Os caminhões eram fichados numa fazenda e levavam grãos até Cuiabá. Na entressafra, a carga era de cerveja, que ia da capital para Tangará da Serra. “Transportava grãos pros armazéns e voltava com fertilizante, calcário, esse tipo de mercadoria própria pra fazenda. Quando era colheita, era puxado, duas, três viagens por dia da fazenda até Deciolância, que era Distrito, hoje é município, dá 80 quilômetros. Até Tangará dava 140 quilômetros, tudo estrada de chão, tinha umas serras bem feias, quando chovia, era impossível de ir, ficava dois dias atolado no mesmo atoleiro”, conta Marcelo.
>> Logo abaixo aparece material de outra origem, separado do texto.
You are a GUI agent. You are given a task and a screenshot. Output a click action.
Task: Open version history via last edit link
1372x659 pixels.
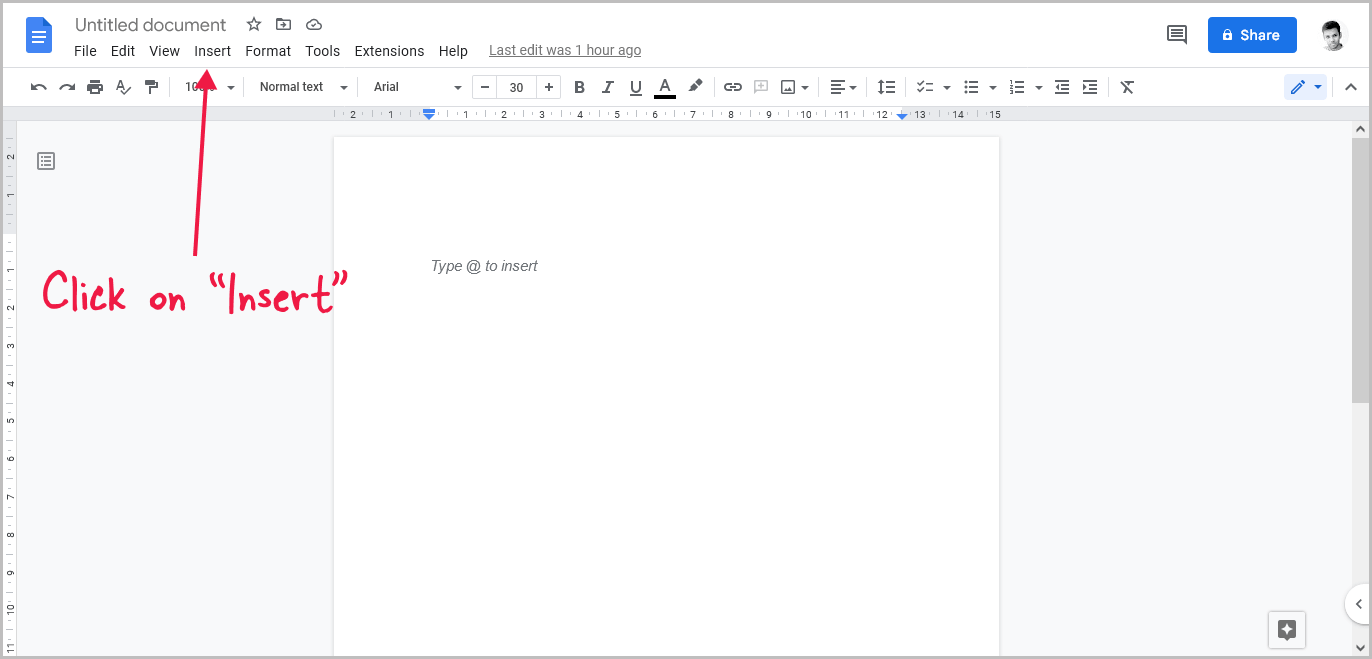564,49
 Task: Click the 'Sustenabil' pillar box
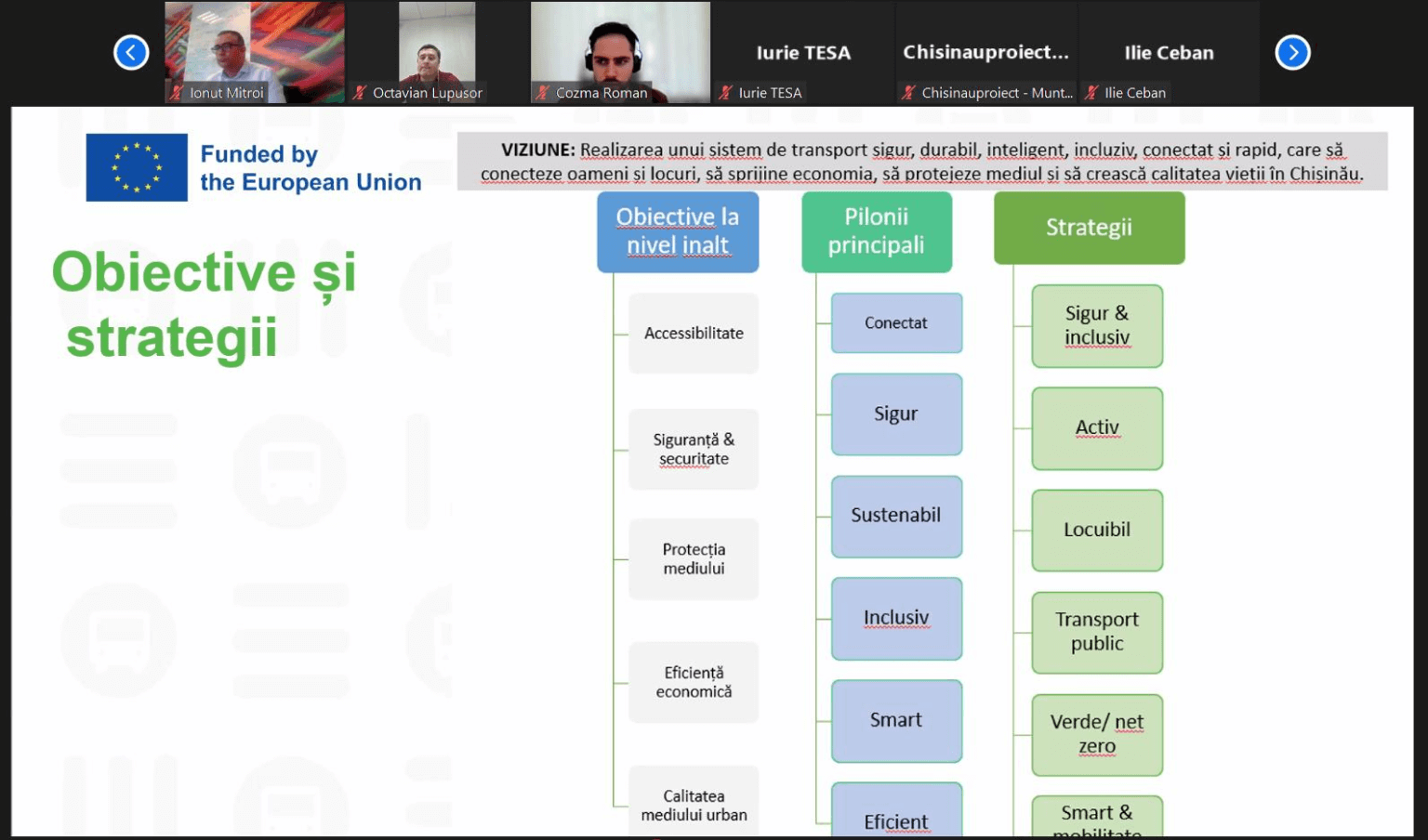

Ele ficou por quatro anos no Mato Grosso, depois voltou ao Paraná, no sítio do pai. Então veio o casamento, Marcelo arrumou um emprego de transporte de grãos em Pato Branco e se estabeleceu em Vitorino. A rotina de ficar 30, 60 dias longe de casa não agradava a família. “Ela [a esposa Idione] sempre queria que eu trabalhasse com o combustível aqui, vim umas par de vez, mas não dava certo, daí quando deu foi uma felicidade geral, porque fica muito mais em casa.” Desde novembro de 2000, Marcelo transporta combustível para as distribuidoras.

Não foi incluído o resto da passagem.